Monika Grzymala
Utilizzando il nastro adesivo è possibile effettuare importanti riparazioni elettriche o idrauliche nella vita di tutti i giorni. Cosa sarebbe la nostra esistenza senza questa prodigiosa e appiccicosa invenzione che ci accompagna silenziosamente da molti lustri? Il nastro adesivo sta lì e tuttosommato non ci chiede nulla: non bisogna rifocillarlo a intervalli regolari, né portarlo a spasso a decorare creativamente i marciapiedi delle nostre città o a fare shopping assassino (per la carta di credito e per le nostre coronarie).
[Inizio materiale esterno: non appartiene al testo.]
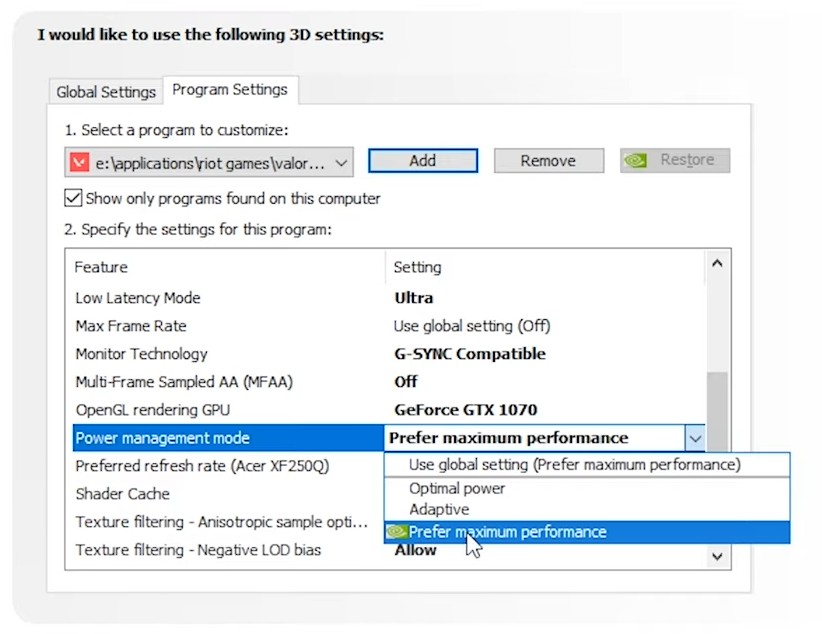The height and width of the screenshot is (634, 822).
Task: Pick Prefer maximum performance in dropdown list
Action: click(x=507, y=532)
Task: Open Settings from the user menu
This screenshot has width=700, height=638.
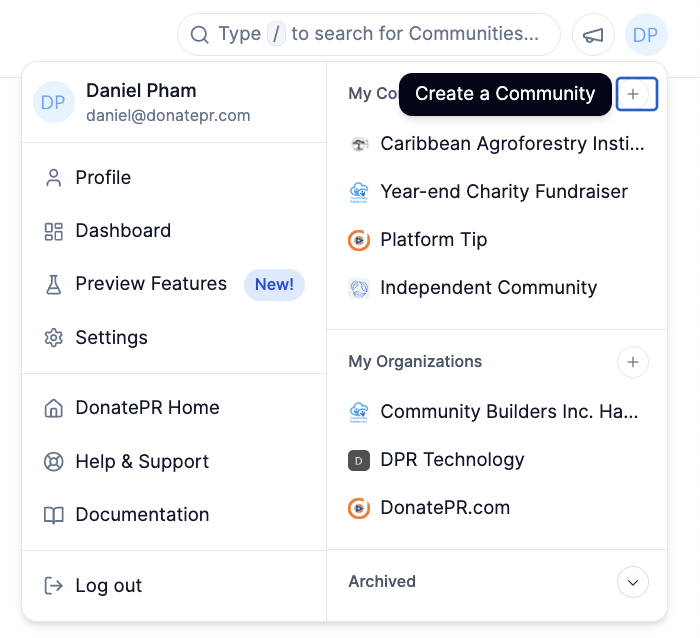Action: 111,338
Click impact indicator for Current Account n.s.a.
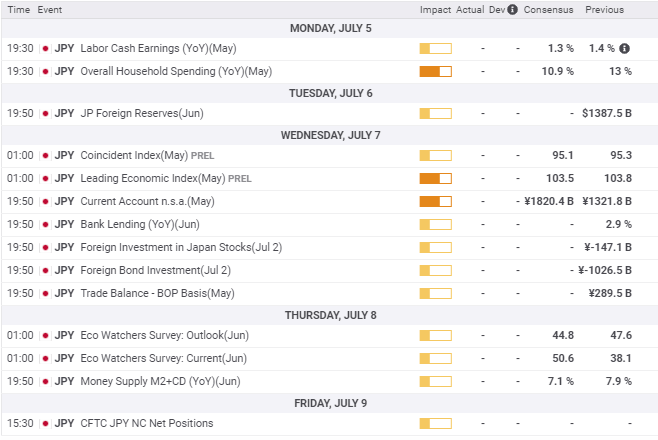Viewport: 658px width, 440px height. (x=435, y=201)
Monika Grzymala un bel giorno ha invece deciso di utilizzarlo quasi enigmisticamente, ma non per unire puntini dispersi o tubature disperate, bensì quale elemento inconsulto di rottura e di separazione urbana. Chilometri e chilometri di nastro ammaestrato, impazzito e nervosamente plasmato prendono vita negli stanzoni accecanti delle mostre. Attraversare ambienti apparentemente neutrali e inoffensivi e venire all’improvviso sommersi da un caotico tripudio di linee quasi isteriche messe lì a rappresentare un orizzonte sempre più sfuggente, il plumbeo cielo londinese in subbuglio o sa il cazzo quale altra traumatica e indisciplinata fantasia cittadina.